Two circles X and Y in the plane intersect at two distinct points A and B such that the centre of Y lies on X. Let points C and D be on X and Y respectively, so that C, B and D are collinear. Let point E on Y be such that DE is parallel to AC. Show that AE = AB.
Problem
Source:
Tags: RMO 2015
pjmaths
06.12.2015 14:36
EASIEST OF ALL ...just use the fact that opposite angles of a cyclic quadrilateral add upto $180$ and that angle subtended at center is twice that at circumference
aditya21
06.12.2015 15:11
easy angle chasing with cyclic quad. and fact that angle subtended by chord at centre is double the angle subtended by it at circumference proves the question.
aditya21
06.12.2015 15:19
correct your question it must be $AB=AE$
aditya21
06.12.2015 15:22
my solution = let centre of $Y$ be $O$. than we have $2\angle BEA=\angle BOA=180-\angle BCA=180-\angle EDB=180-\angle EAB=\angle BEA+\angle EBA$ which gives $\angle EBA=\angle BEA\leftrightarrow AB=AE$ so we are done.

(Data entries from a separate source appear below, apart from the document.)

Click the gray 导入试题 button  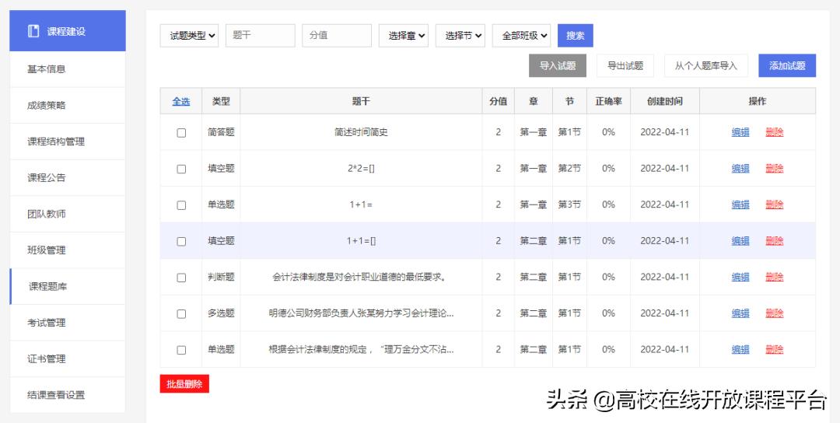coord(558,66)
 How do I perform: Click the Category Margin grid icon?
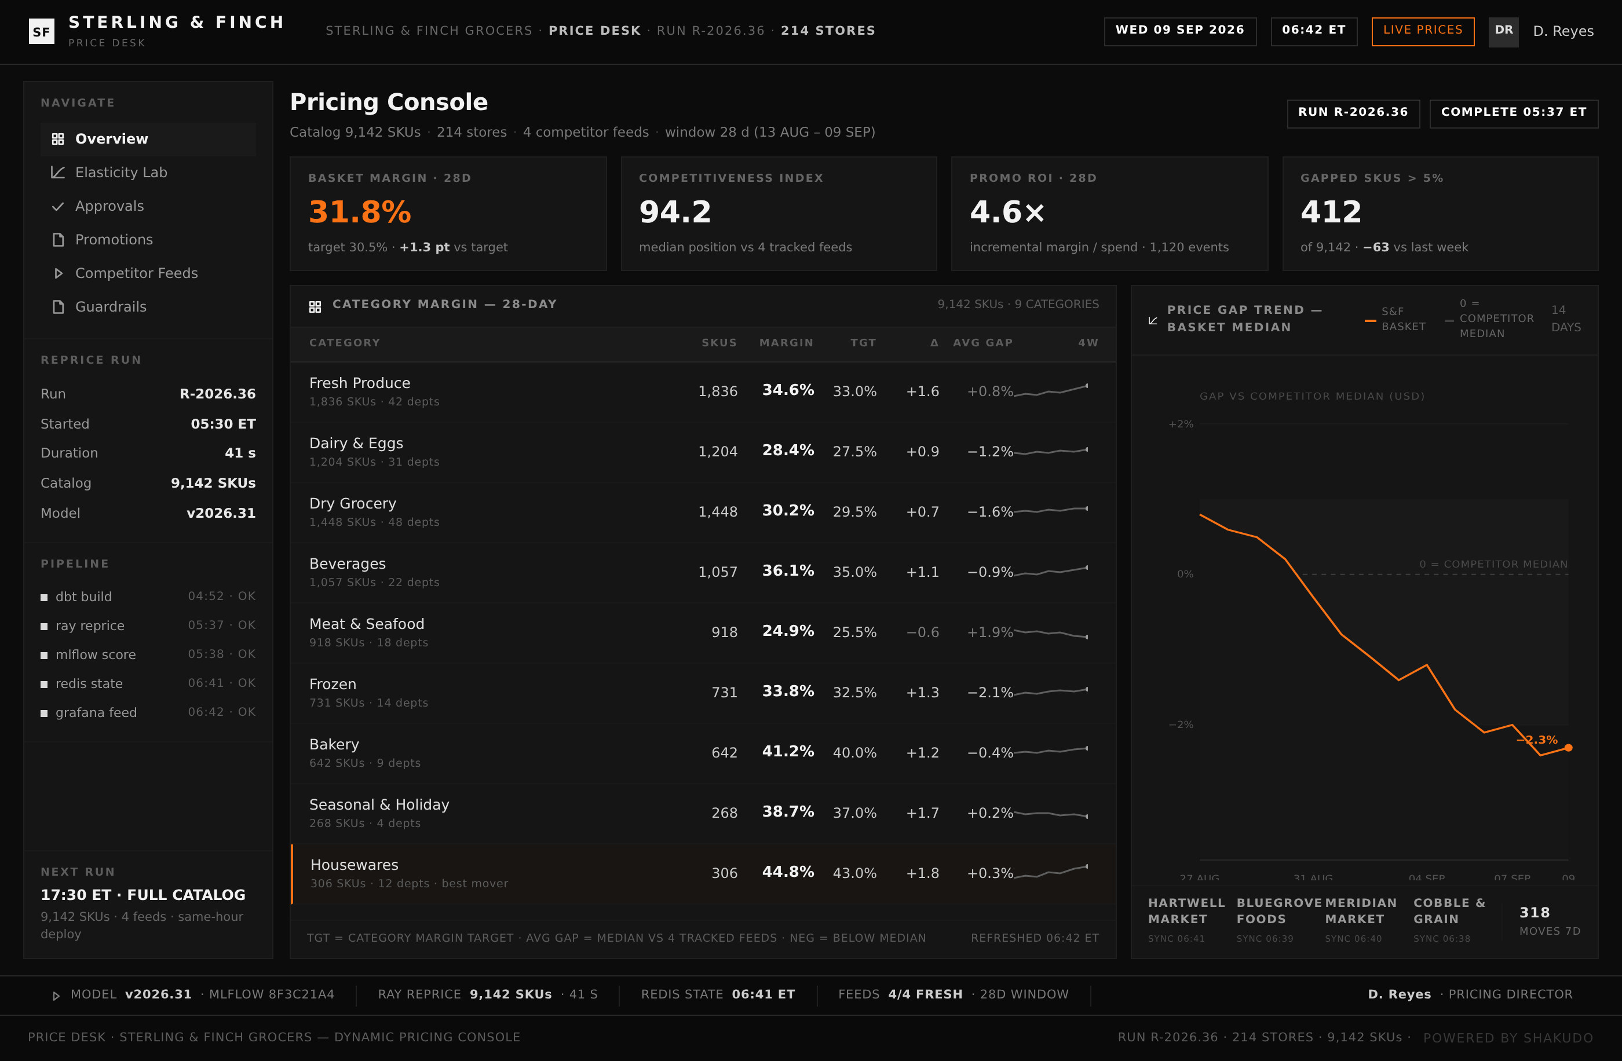point(315,307)
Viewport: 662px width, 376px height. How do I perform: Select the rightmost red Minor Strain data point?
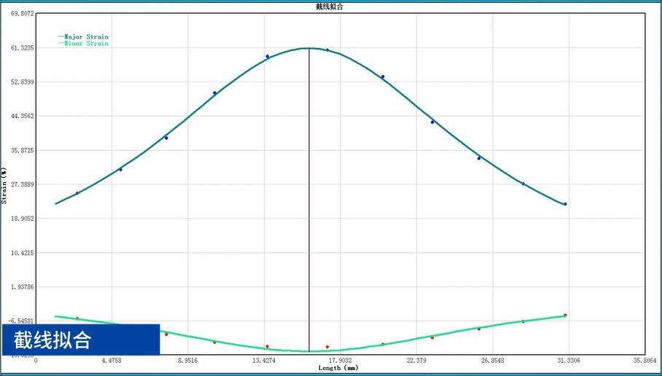coord(565,316)
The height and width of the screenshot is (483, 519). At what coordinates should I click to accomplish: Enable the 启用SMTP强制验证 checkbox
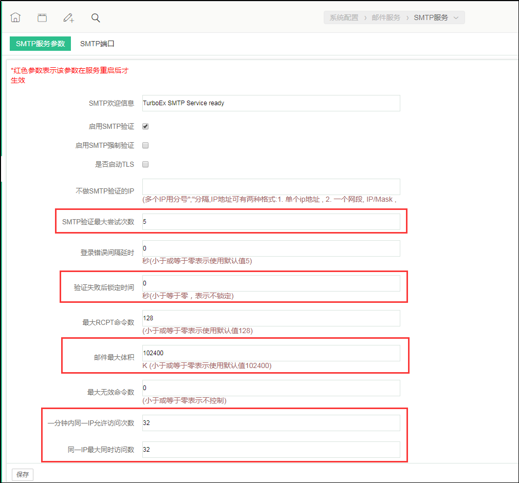(x=145, y=145)
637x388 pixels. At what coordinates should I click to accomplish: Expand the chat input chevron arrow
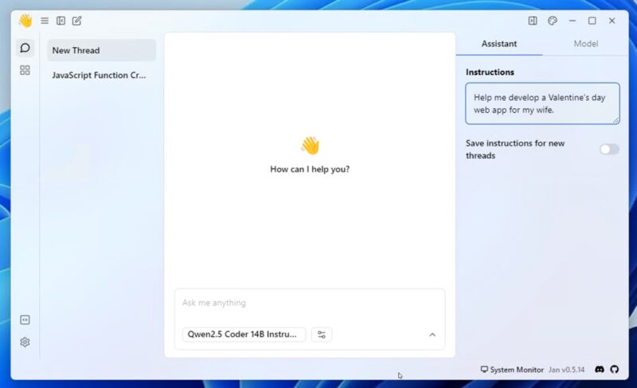[x=432, y=335]
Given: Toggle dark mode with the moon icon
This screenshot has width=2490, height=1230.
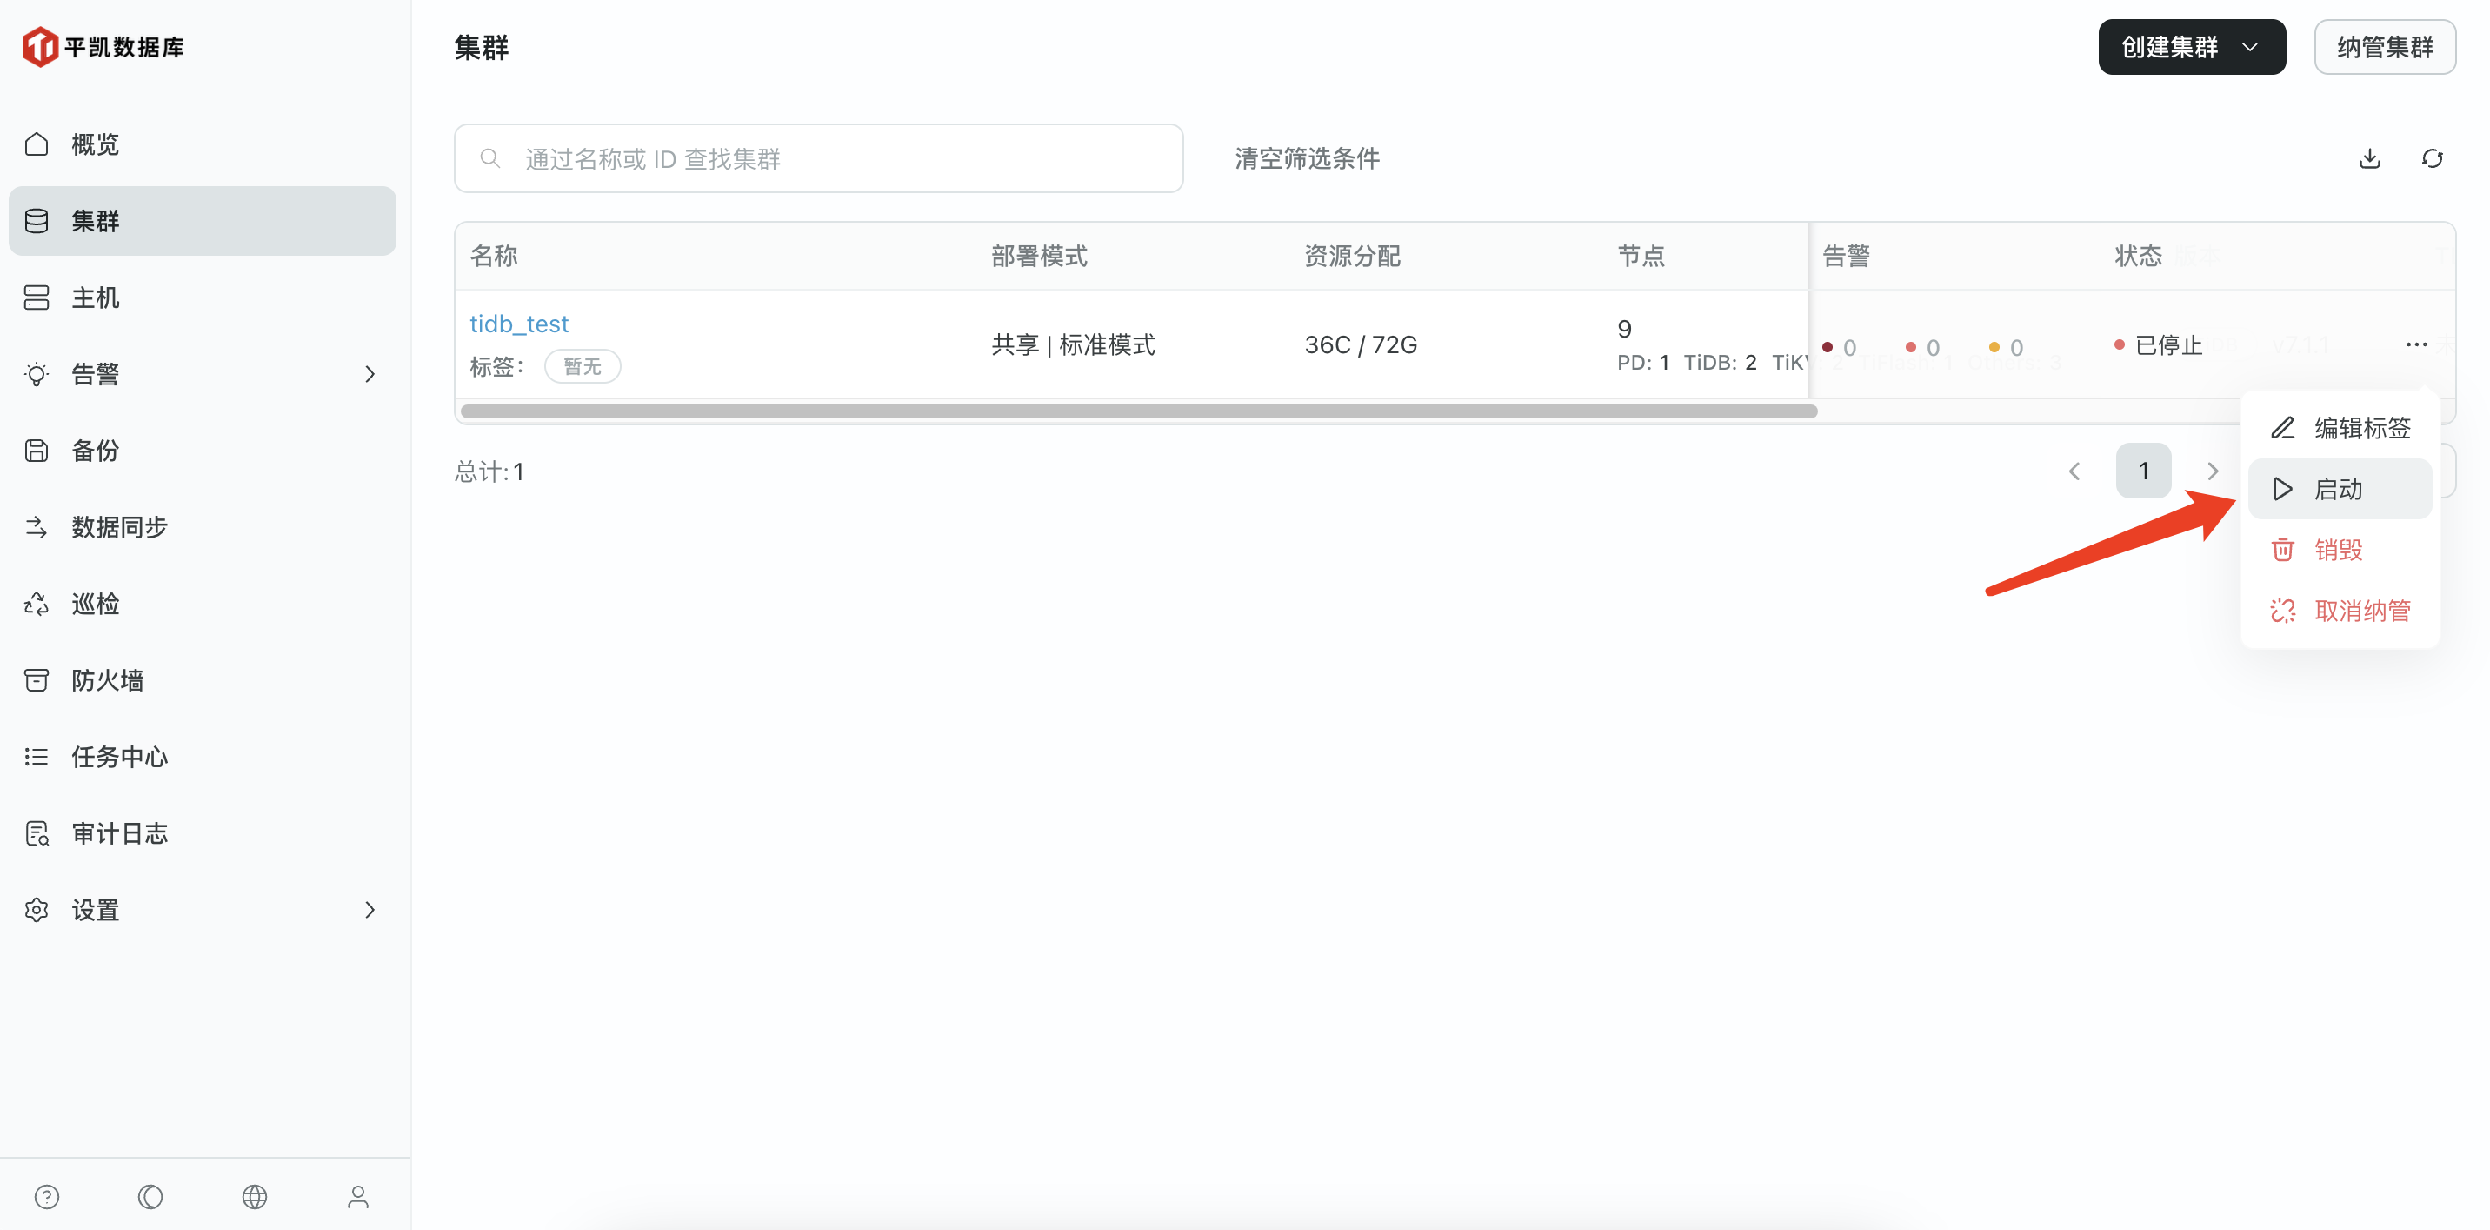Looking at the screenshot, I should click(x=150, y=1196).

PS= that was the easiest geometry i have seen in RMO except RMO 2014 P1.
stranger_02
08.07.2020 23:53
aditya21 wrote: my solution = let centre of $Y$ be $O$. than we have $2\angle BEA=\angle BOA=180-\angle BCA=180-\angle EDB=180-\angle EAB=\angle BEA+\angle EBA$ which gives $\angle EBA=\angle BEA\leftrightarrow AB=AE$ so we are done. PS= that was the easiest geometry i have seen in RMO except RMO 2014 P1. There is a mistake in your calculation.. $180^{\circ}-\angle{BCA}=360^{\circ}+\angle {EDB}$.. Rest what follows is correct..